Data records: Begin

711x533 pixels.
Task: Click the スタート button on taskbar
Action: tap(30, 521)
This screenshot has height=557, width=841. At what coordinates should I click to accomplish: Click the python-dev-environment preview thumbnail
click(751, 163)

Data records: End
Data records: Begin

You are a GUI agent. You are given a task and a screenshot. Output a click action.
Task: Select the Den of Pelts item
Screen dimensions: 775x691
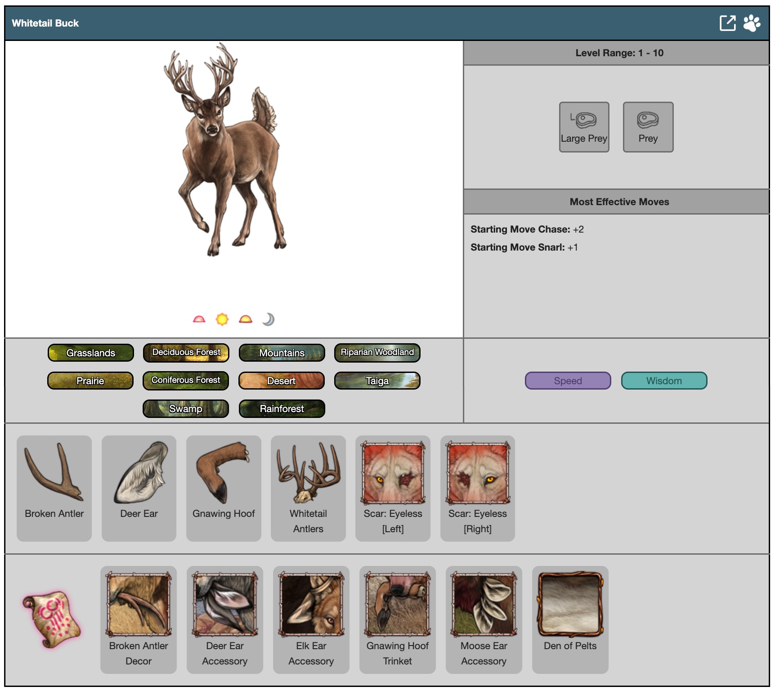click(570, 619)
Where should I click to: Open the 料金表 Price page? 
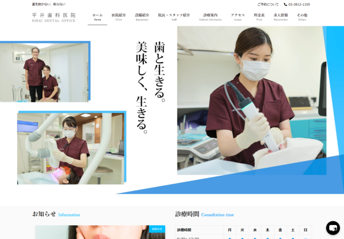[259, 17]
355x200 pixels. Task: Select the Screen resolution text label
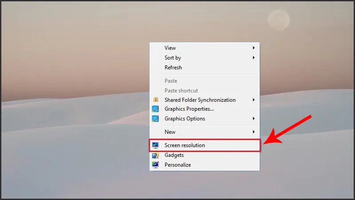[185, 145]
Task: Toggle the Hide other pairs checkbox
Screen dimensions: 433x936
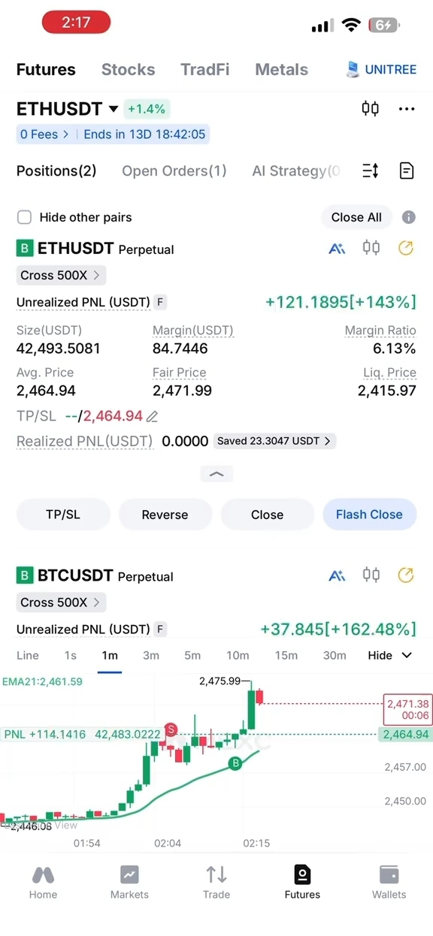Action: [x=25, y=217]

Data records: End

» Try it: The line holding "Screen dimensions: 775x691" starts the copy and the line holding "Task: Toggle the Hide other pairs checkbox" ends it. Repeat those two lines above and all between them exactly, leaving out pictures.

» Solution below:
Screen dimensions: 775x691
click(570, 619)
Where should I click to: Open the 料金表 Price page? 
[259, 17]
355x200 pixels. Task: Select the Screen resolution text label
[185, 145]
Task: Toggle the Hide other pairs checkbox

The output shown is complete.